**AIM**:
Identify every line in the items below that contains the word "agent", and copy each such line.

▬▬▬▬▬▬▬▬▬▬

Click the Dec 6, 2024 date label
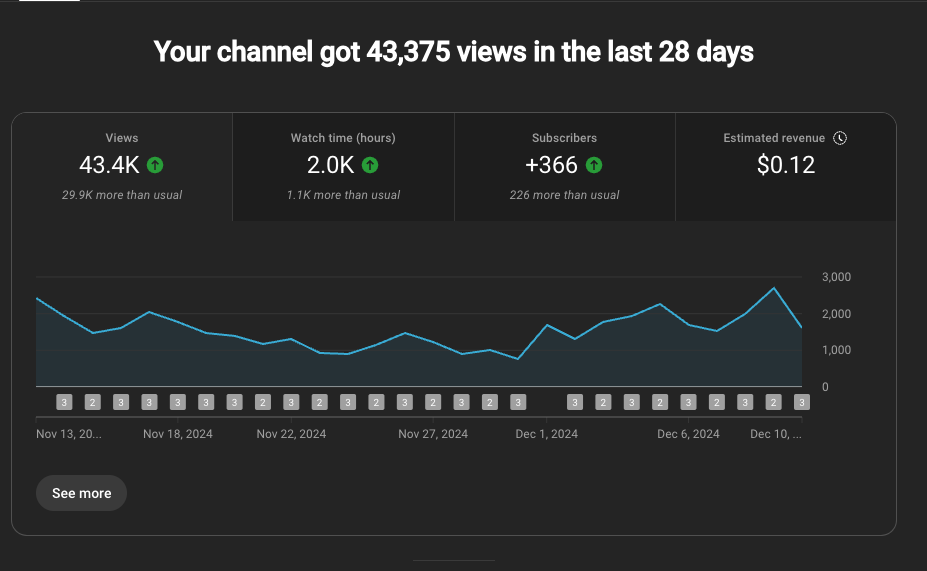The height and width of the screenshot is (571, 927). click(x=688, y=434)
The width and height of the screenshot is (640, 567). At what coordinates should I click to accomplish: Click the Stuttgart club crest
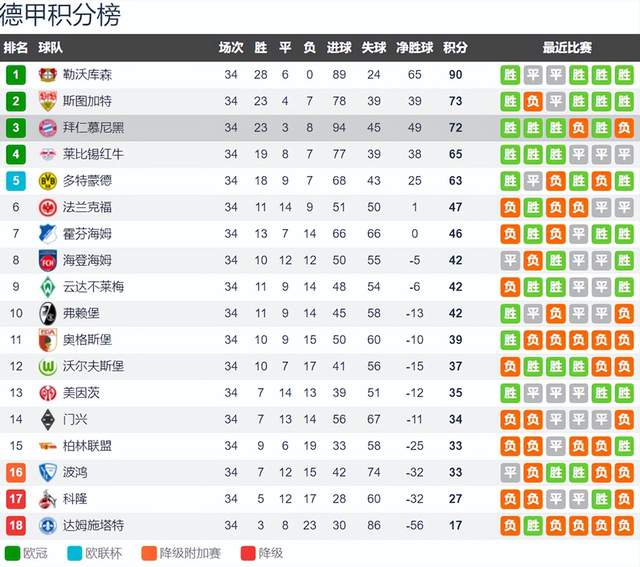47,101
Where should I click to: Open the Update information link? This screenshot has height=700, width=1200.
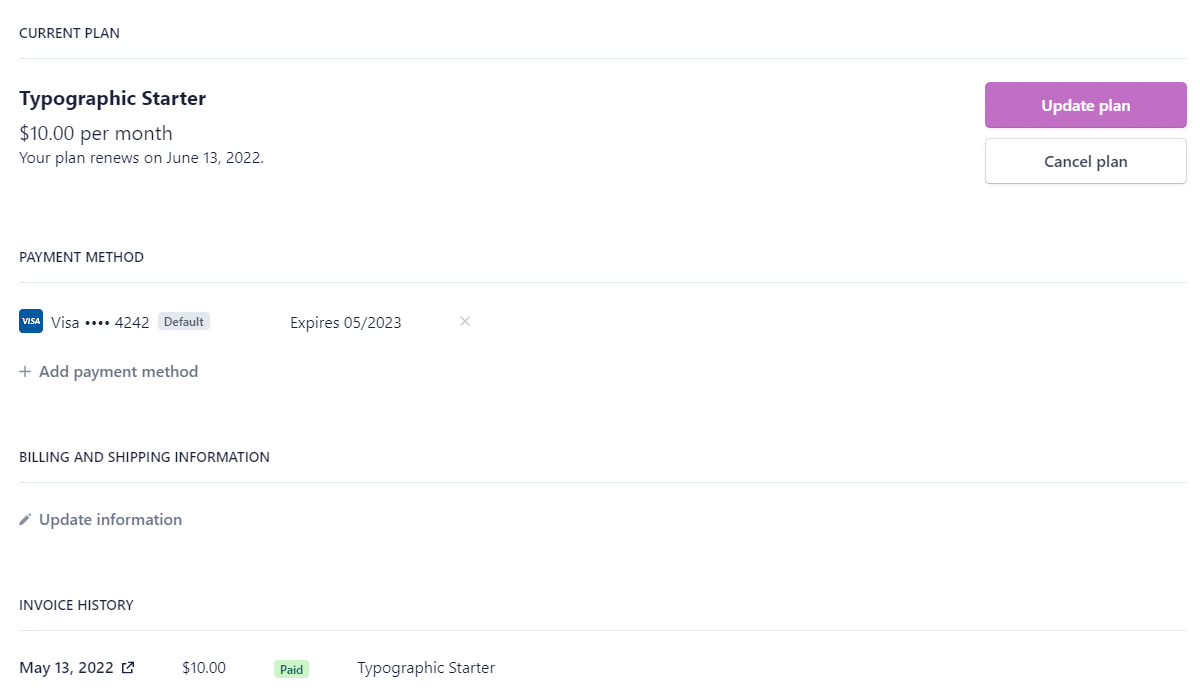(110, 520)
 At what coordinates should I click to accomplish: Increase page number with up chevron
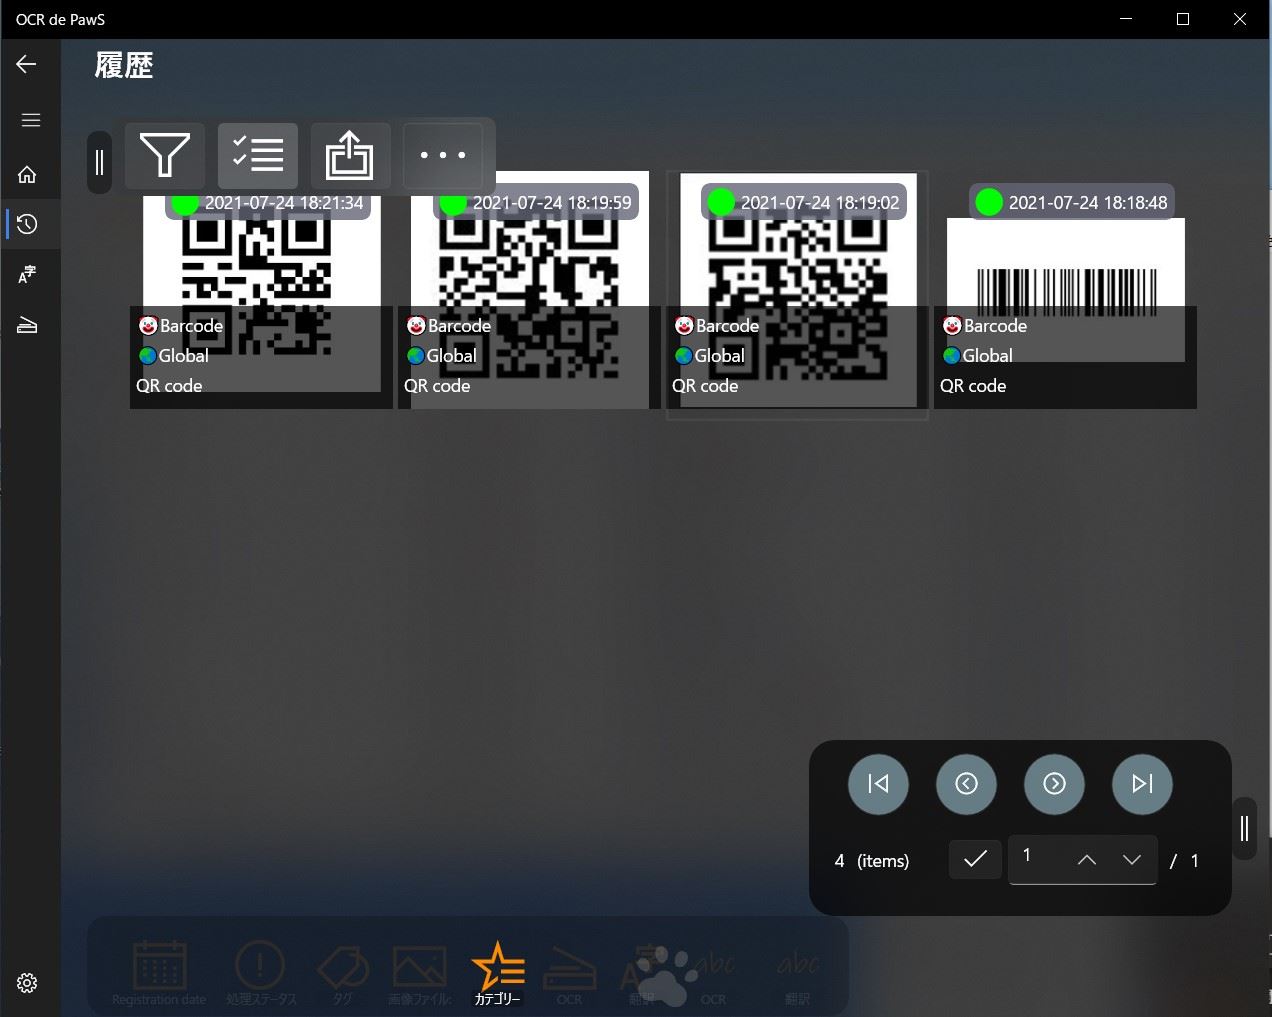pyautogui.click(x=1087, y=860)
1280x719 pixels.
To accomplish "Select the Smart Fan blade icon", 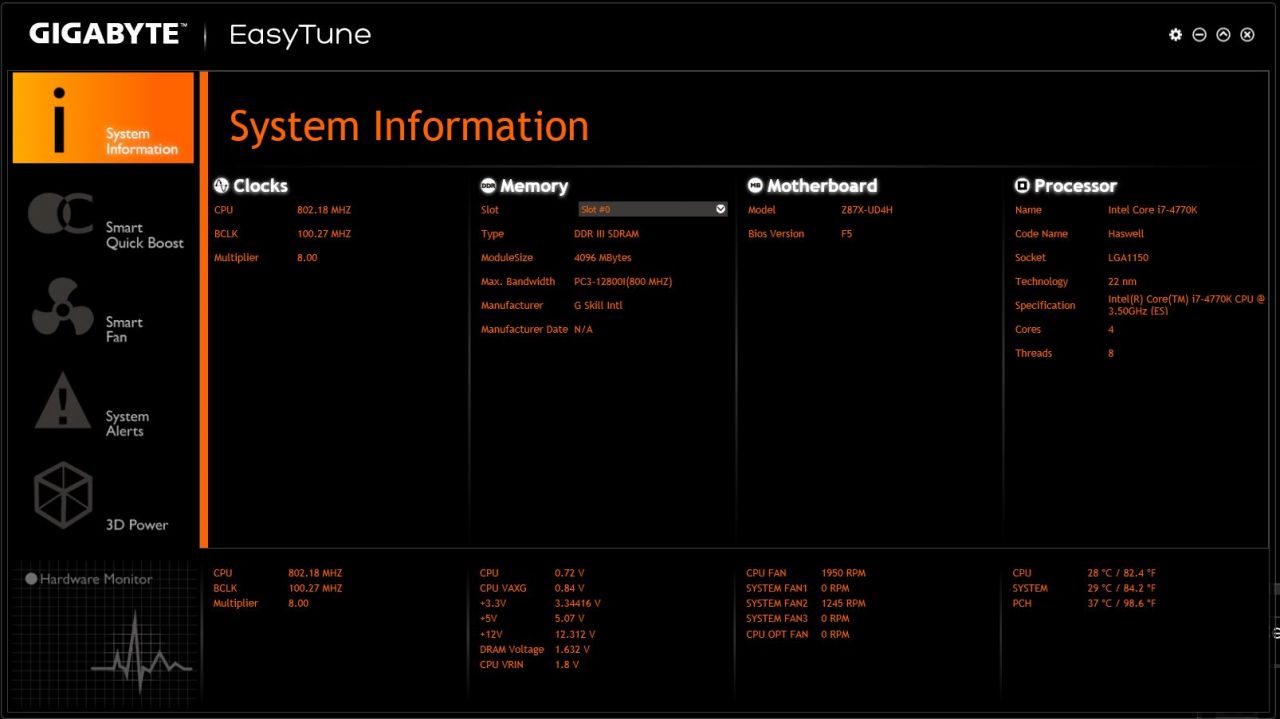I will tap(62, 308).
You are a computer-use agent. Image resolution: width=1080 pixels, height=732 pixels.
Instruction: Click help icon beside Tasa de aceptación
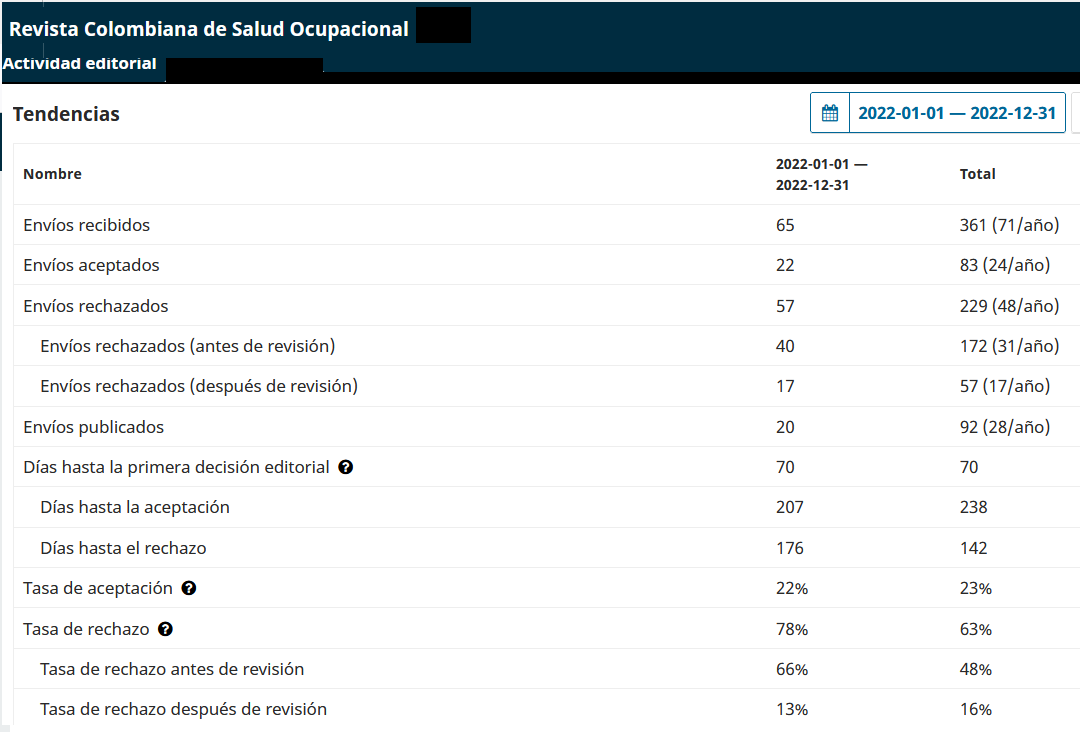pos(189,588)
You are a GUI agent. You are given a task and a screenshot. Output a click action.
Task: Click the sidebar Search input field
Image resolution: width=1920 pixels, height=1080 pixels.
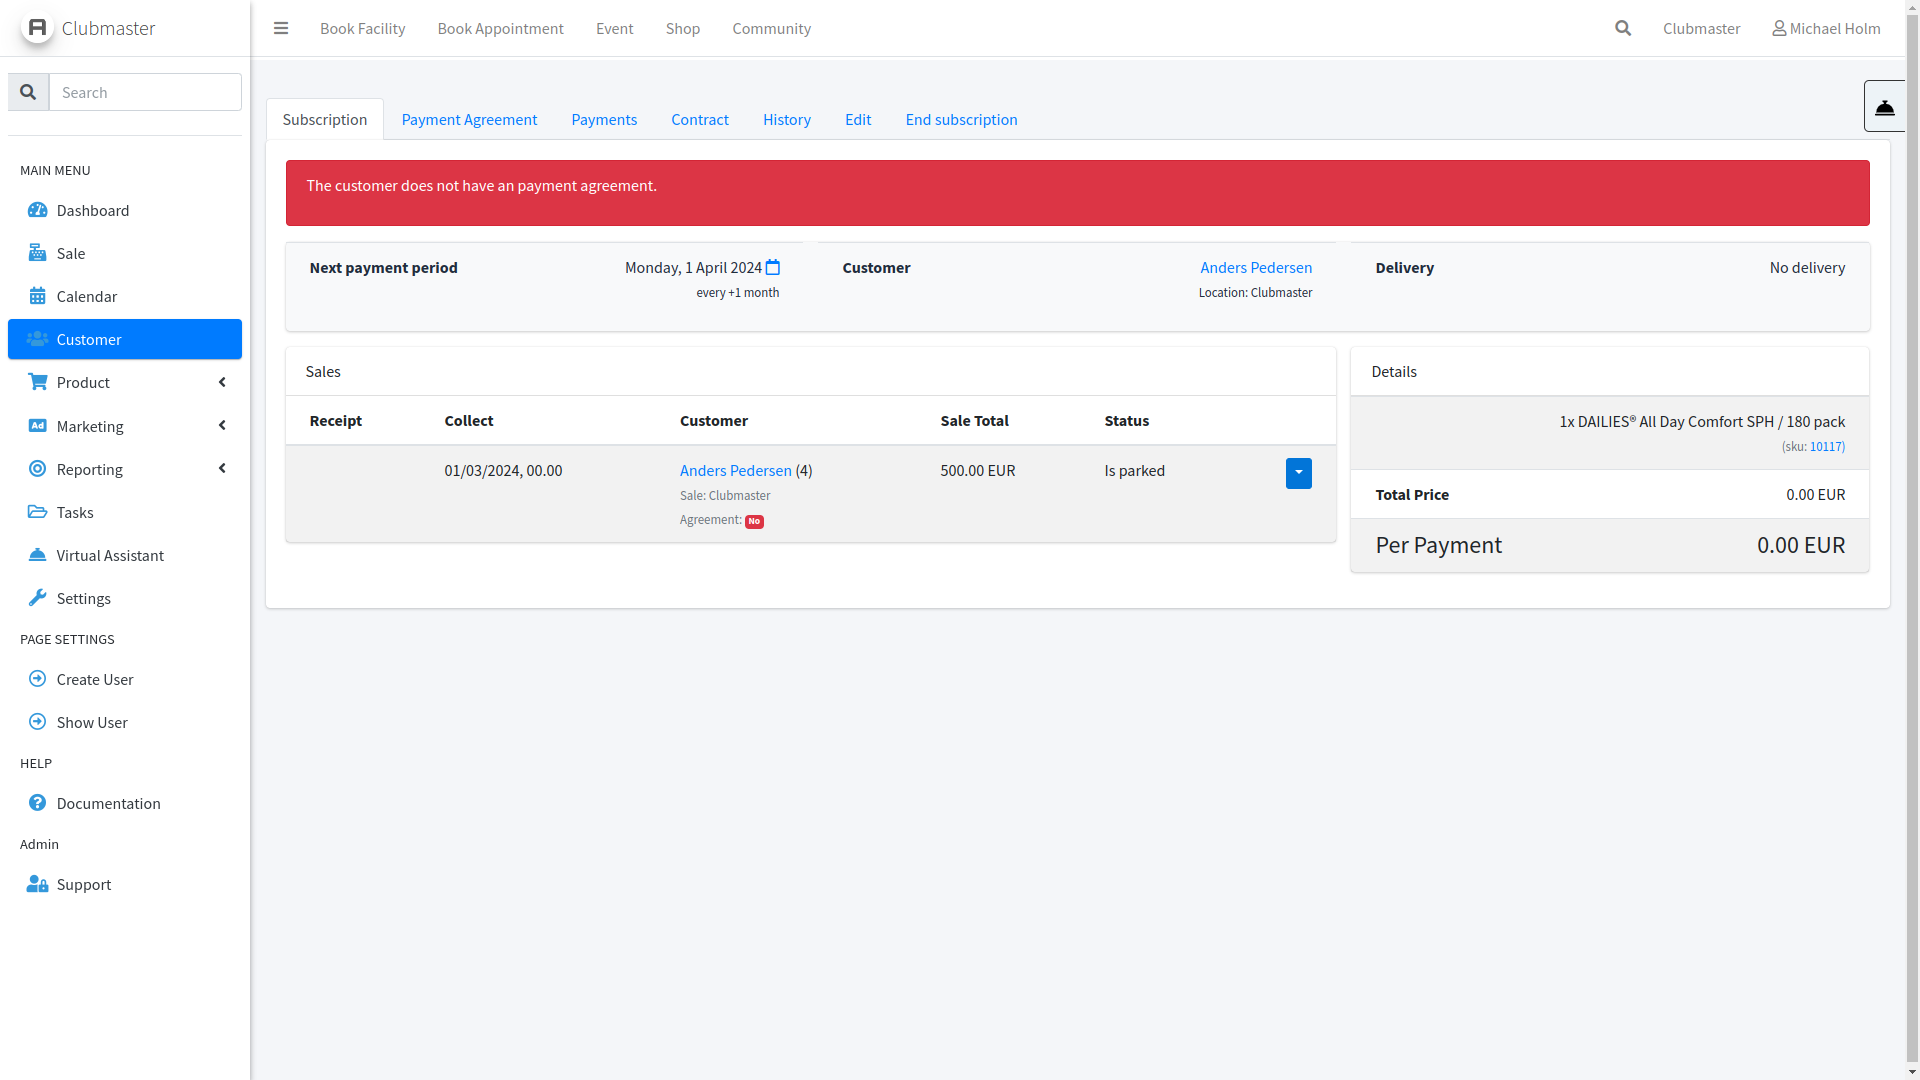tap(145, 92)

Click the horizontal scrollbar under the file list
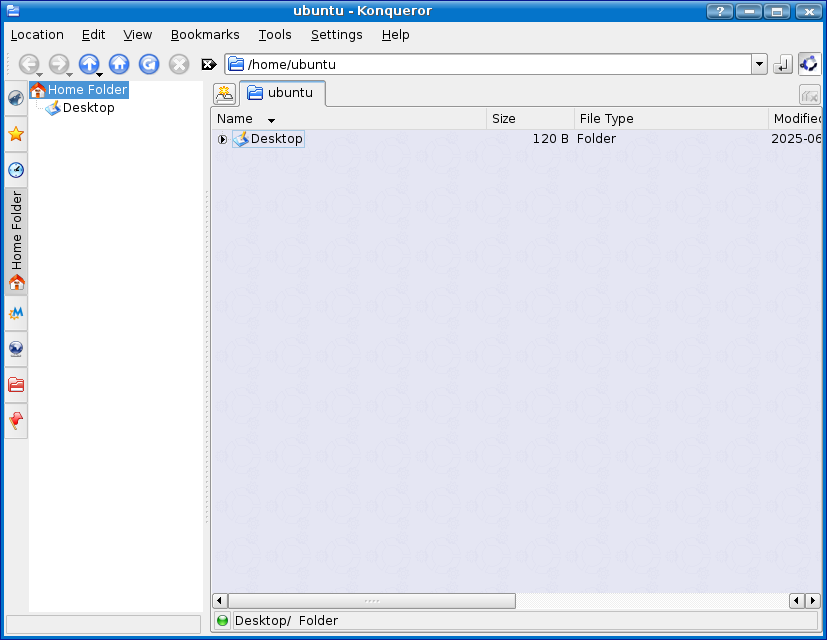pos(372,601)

▬▬▬▬▬▬▬▬▬▬

**TASK RESULT**:
You are a computer-use agent. Image resolution: width=1080 pixels, height=732 pixels.
You are a GUI agent. You are given a task and a screenshot. Output a click action.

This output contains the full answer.